### Given passage

================

According to him, if the pandemic had, counter-factually, hit in April, India's growth would have reached 6 per cent.

By: Express News Service | New Delhi |
April 29, 2021 3:11:23 am
Chief Economic Adviser, Krishnamurthy V Subramanian.

MOST HIGH frequency indicators were peaking in India before the pandemic hit the country in March last, said Chief Economic Adviser, Krishnamurthy V Subramanian. According to him, if the pandemic had, counter-factually, hit in April, India’s growth would have reached 6 per cent.

“The decline has been because of the overhang of the financial sector and the policies that were brought in after July when the pandemic struck … However, India is the only country to have changed its narrative and brought in seminal changes to the way we think about the economy,” he said during a recent panel discussion organised by The Indian Express and Financial Times (FT).

The topic of the panel discussion was ‘India’s Economy: How it can regain sustained growth’ and it was part of a day-long online series to discuss India’s place in the post-pandemic world.

Other panelists in the session moderated by Amy Kazmin, South Asia Bureau Chief, FT, were: P Anbalagan, CEO, Maharashtra Industrial Development Corporation; Jahangir Aziz, Chief Economist, Emerging Markets, JP Morgan; Rohini Malkani, Senior Vice President, Global Sovereign Ratings, DBRS Morningstar.

The panelists discussed the role of the state and investment climate for businesses, what an ‘Aatmanirbhar Bharat’ meant, what factors contributed to the slowdown, the fault lines in the Indian economy, and the impact of the second wave of Covid-19 on growth. While Anbalagan elaborated how Maharashtra handled the first wave by enhancing permission through portals and giving the industry time to recover,

Malkani acknowledged the proactive measures announced by the Central government to boost growth, though it would ultimately depend on implementation and execution, she said.

================

### Dataset excerpts

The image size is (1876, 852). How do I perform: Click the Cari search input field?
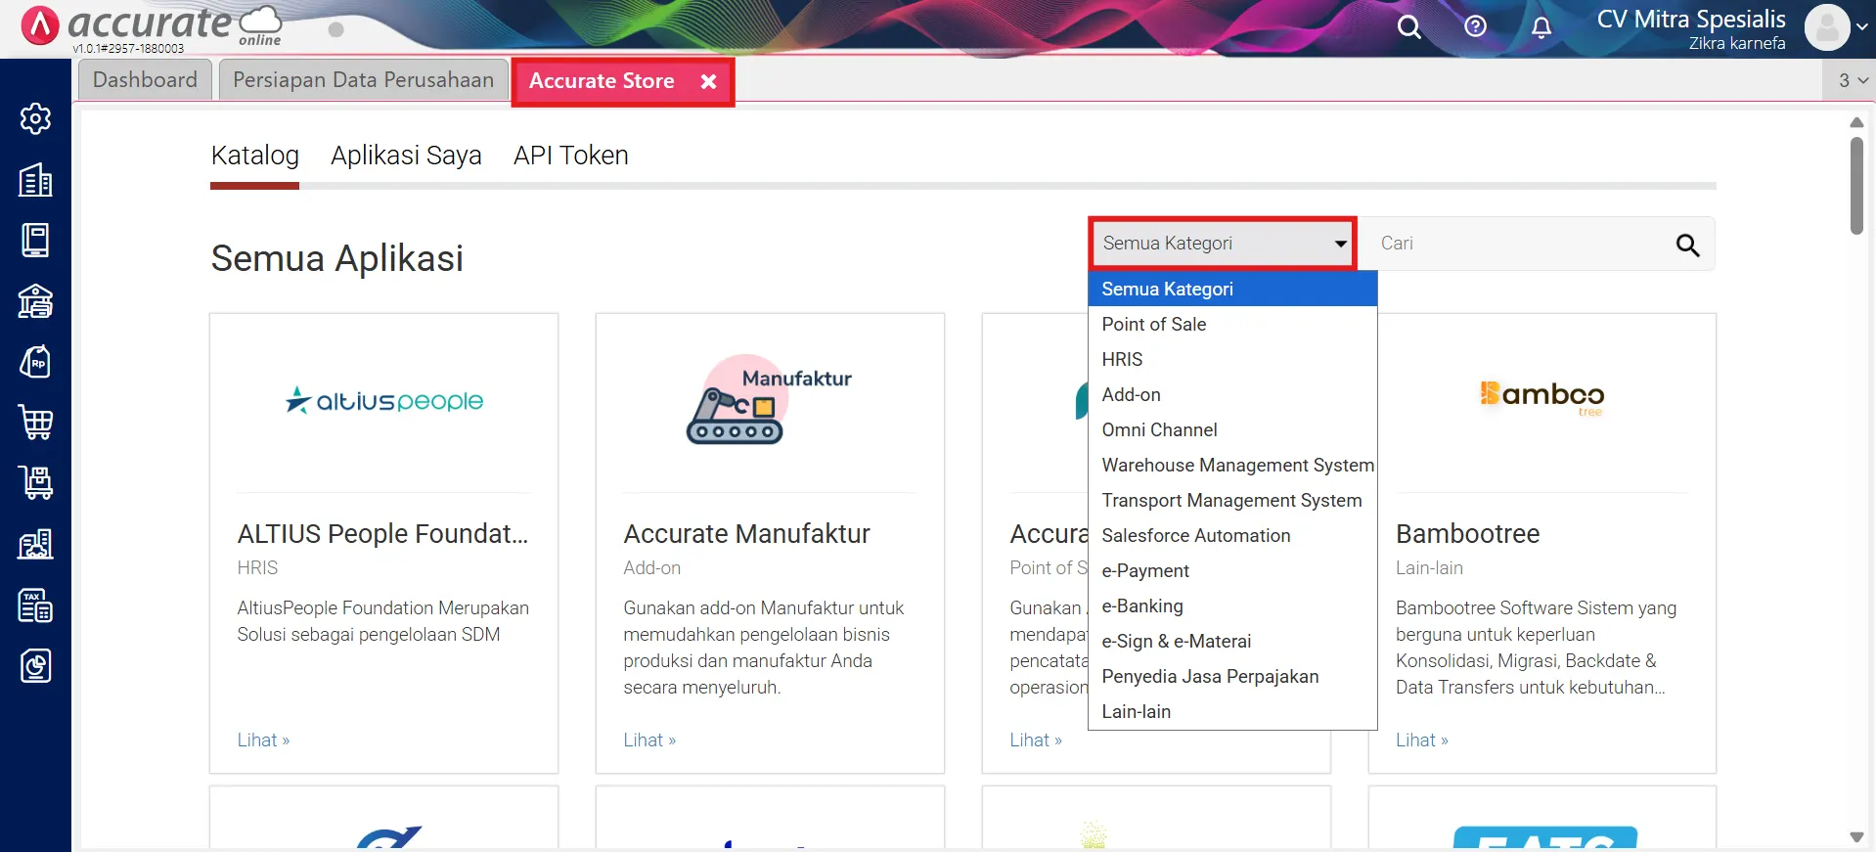[1516, 244]
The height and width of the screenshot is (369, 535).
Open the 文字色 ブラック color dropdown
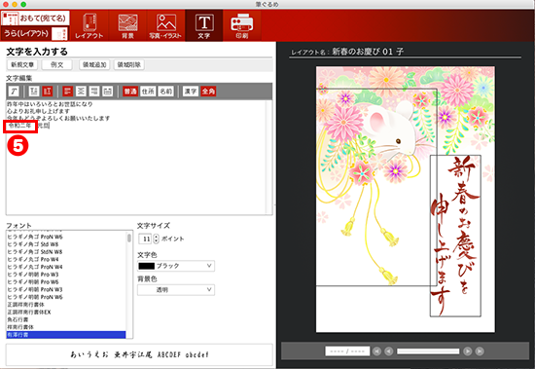pos(176,266)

================

### Directions
• 1. Reproduce the portion of the article on India's economy that starts at "The topic of" and runs up to and including "the post-pandemic world.".
• 2. Write the next part of the article on India's economy, beginning right after its final sentence.
The items come from a different source than the article on India's economy.

### Answer set
• 1.
The topic of the panel discussion was ‘India’s Economy: How it can regain sustained growth’ and it was part of a day-long online series to discuss India’s place in the post-pandemic world.

• 2.
Aziz pointed to India’s dependence on globalisation and how with the decline in global trade, the effects showed in the nation’s GDP. He said, “What happened to India is a structural change … If you go back to 2000, where India is an emerging market economy that latched on to the globalisation bandwagon, it is largely exports … But by 2012, Indian exports slowed down and corporate investment slowed down … and India lost that driver of growth. It hasn’t recovered over the last 10 years through reforms or policy changes to find a new driver of growth, which is basically domestic demand … Together with demonetisation, GST and liquidity shocks, the situation has worsened.”

Malkani spoke of other drivers such as “consumption and investments slowing down, weak rural demand, disruptions in the urban sector – inability to get loans – and financial stress impacted by monetary policy transmission despite the RBI cutting rates and injecting liquidity.” “We need to take all these factors in consideration as well,” she said.

Subramanian seemed optimistic about coming away with fewer “scars” from the impact of the second wave, as he spoke of the learning from the first cycle of the pandemic. “Then, we were a situation of ‘unknown unknown’, now it is a situation of ‘known unknown’. Once the second wave is done, we would want to be in a state of ‘known known’ … while I think the pandemic shouldn’t extend beyond May, and that the impact may not be very large, we have to say this with an enormous dose of humility.”